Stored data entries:
══════════
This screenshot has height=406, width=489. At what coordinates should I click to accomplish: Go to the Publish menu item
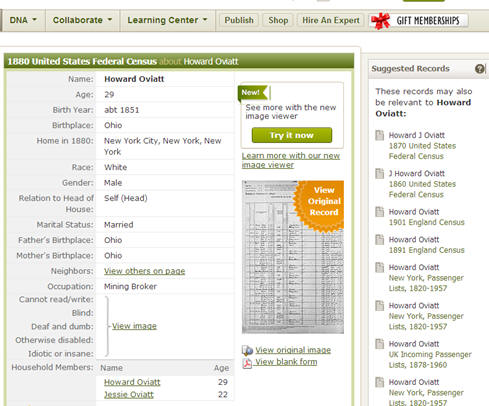click(239, 20)
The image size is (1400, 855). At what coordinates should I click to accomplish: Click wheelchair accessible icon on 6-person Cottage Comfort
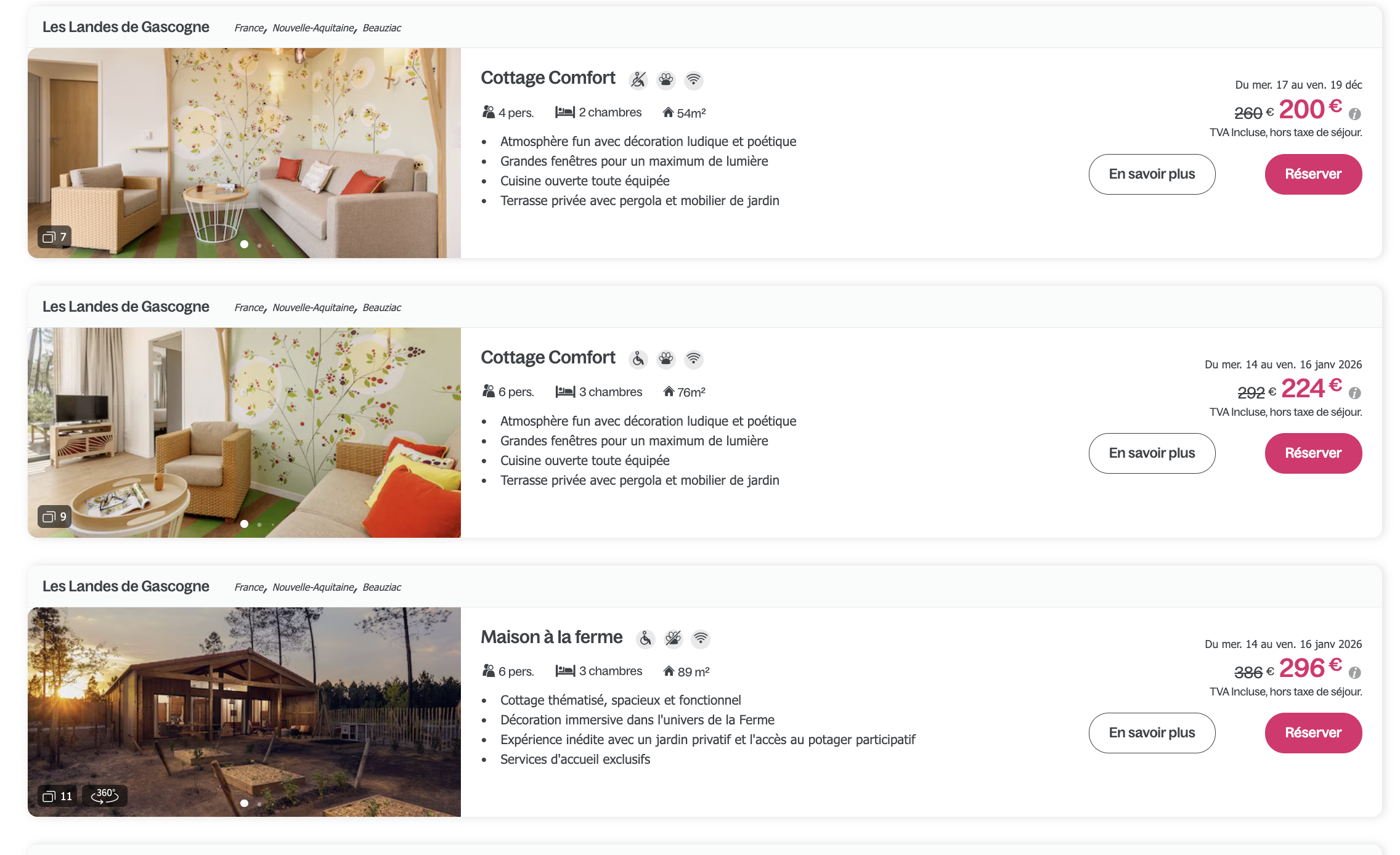pyautogui.click(x=638, y=359)
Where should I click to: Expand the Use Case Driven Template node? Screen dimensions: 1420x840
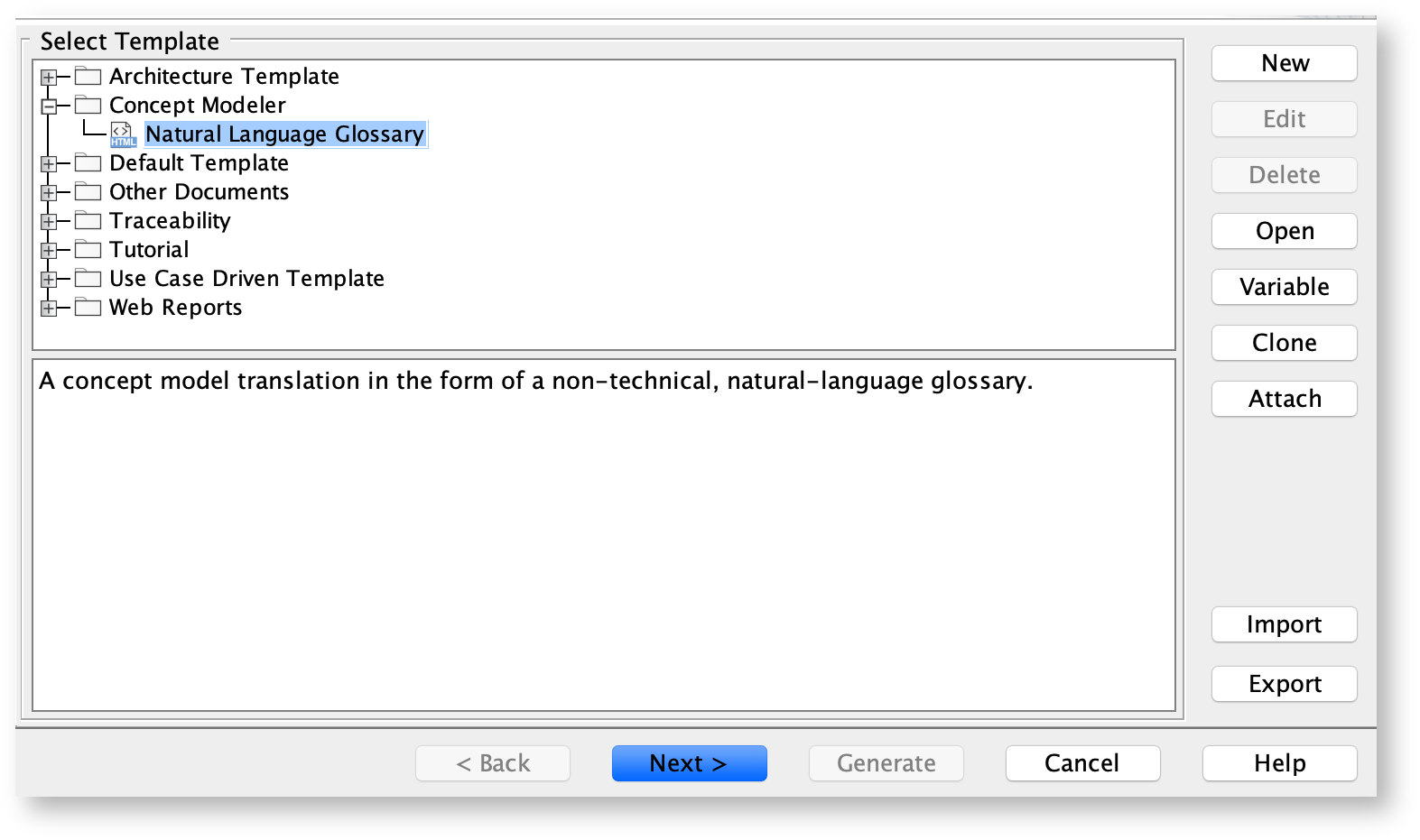tap(49, 280)
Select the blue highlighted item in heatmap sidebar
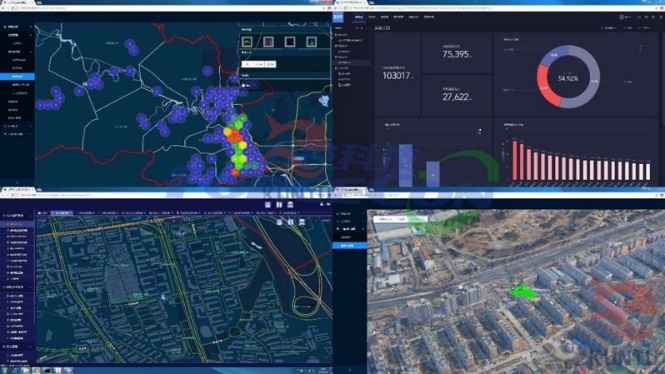Screen dimensions: 665x374 (17, 76)
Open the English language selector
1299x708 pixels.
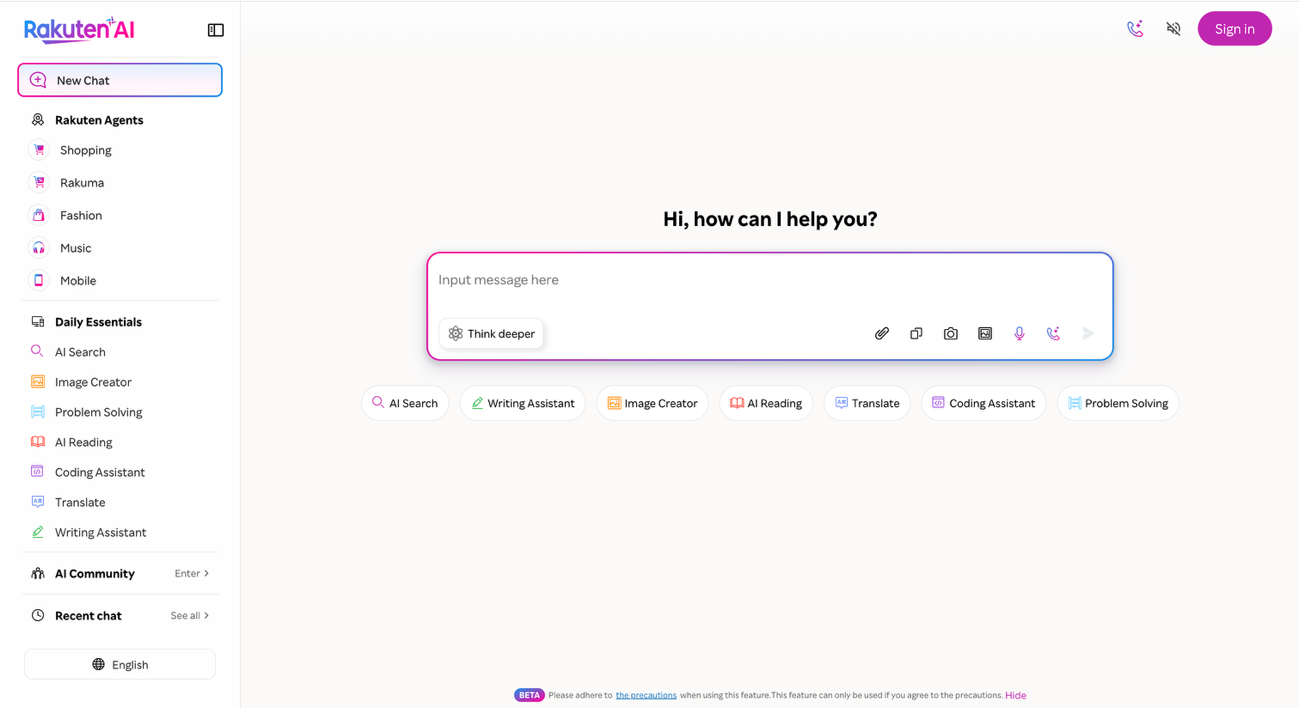tap(120, 664)
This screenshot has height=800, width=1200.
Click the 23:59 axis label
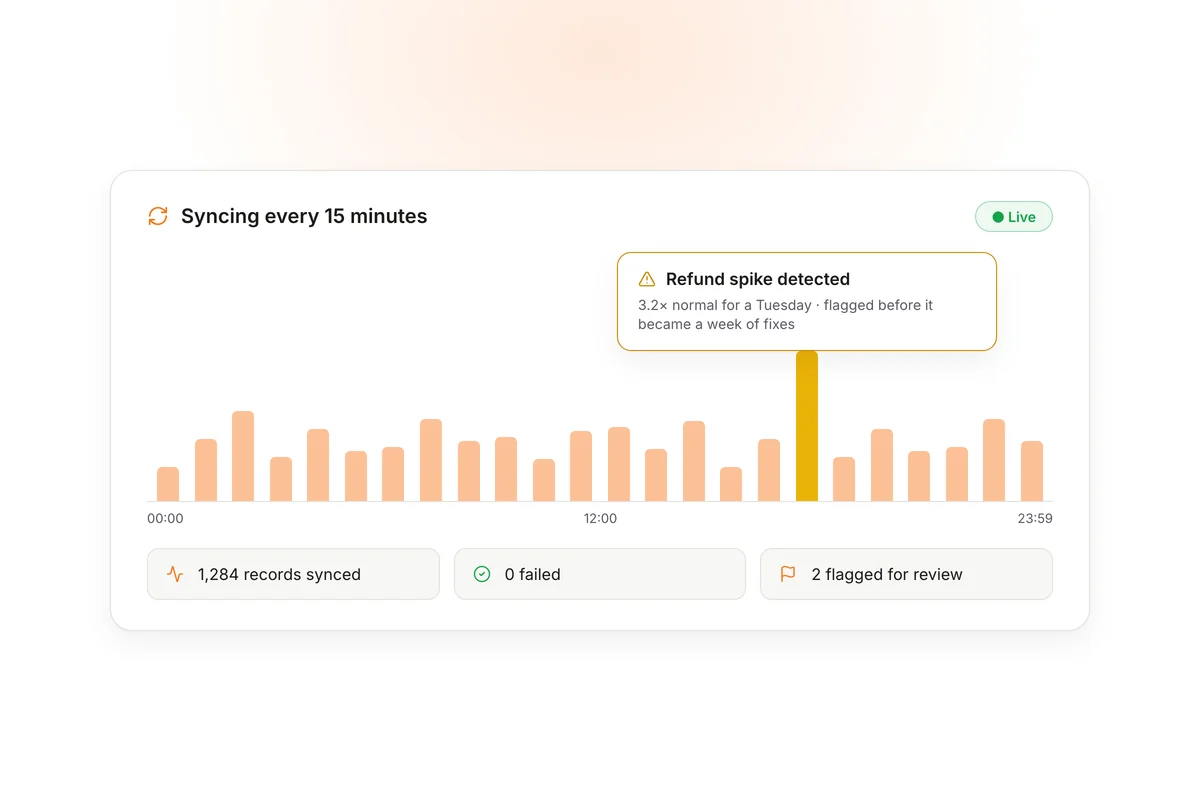coord(1034,518)
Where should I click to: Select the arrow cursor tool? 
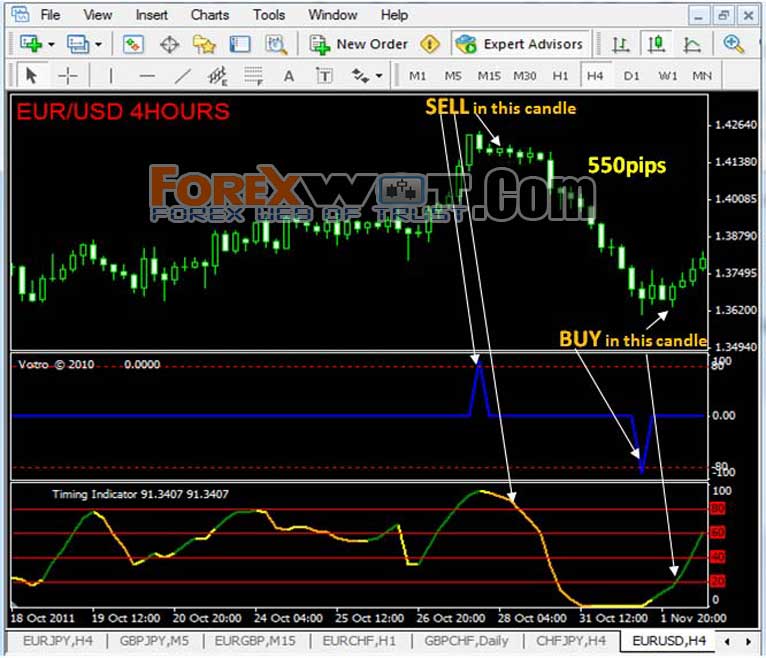pyautogui.click(x=31, y=76)
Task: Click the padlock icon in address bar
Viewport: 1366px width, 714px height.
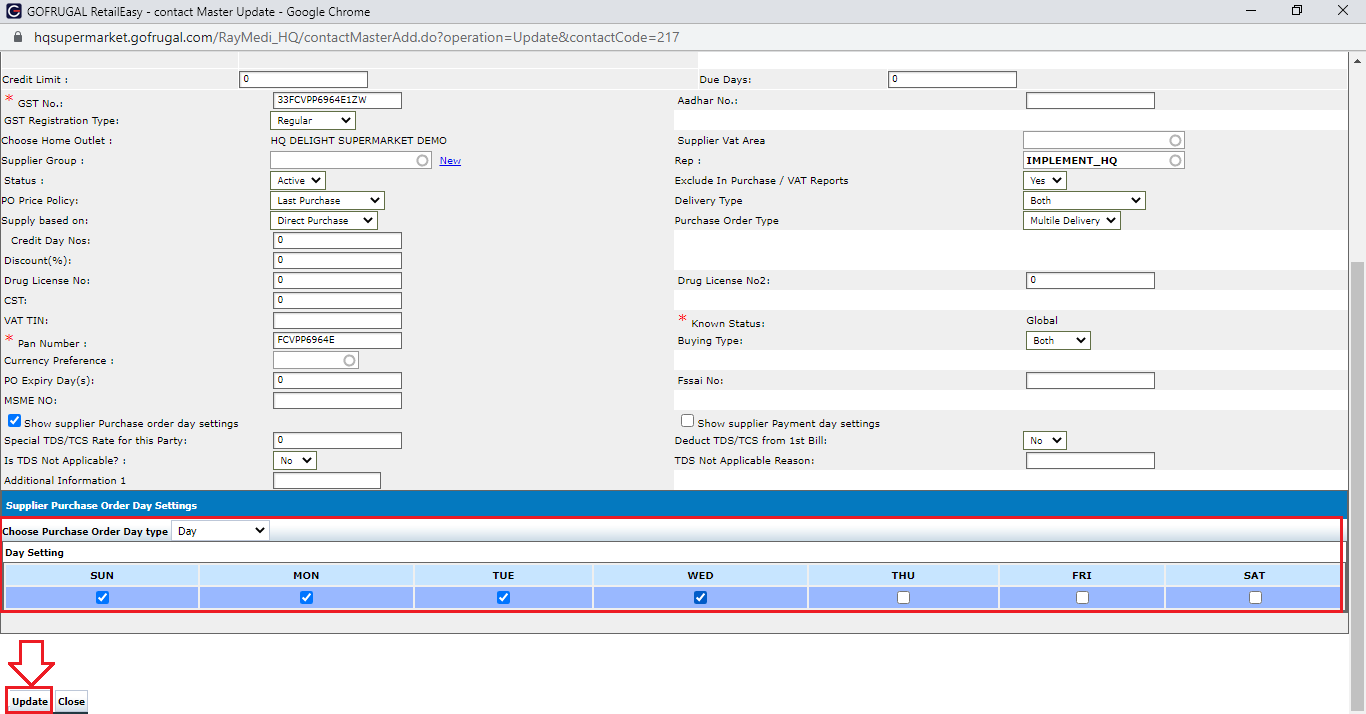Action: (x=17, y=37)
══════════
▶ _What to do_
Print verbatim every line above, apart from the pictures.

▶ _Output for this exercise_
This screenshot has height=406, width=489. At what coordinates should I click to accomplish: Go to the Publish menu item
click(239, 20)
The image size is (1400, 855). At what coordinates should I click to accomplish: Click wheelchair accessible icon on 6-person Cottage Comfort
pyautogui.click(x=638, y=359)
Where should I click to: Expand the Use Case Driven Template node? Screen dimensions: 1420x840
tap(49, 280)
Select the blue highlighted item in heatmap sidebar
Screen dimensions: 665x374 (17, 76)
Open the English language selector
1299x708 pixels.
tap(120, 664)
This screenshot has height=800, width=1200.
Click the 23:59 axis label
coord(1034,518)
Where should I click to: Select the arrow cursor tool? 
pyautogui.click(x=31, y=76)
Task: Click the padlock icon in address bar
Viewport: 1366px width, 714px height.
Action: (x=17, y=37)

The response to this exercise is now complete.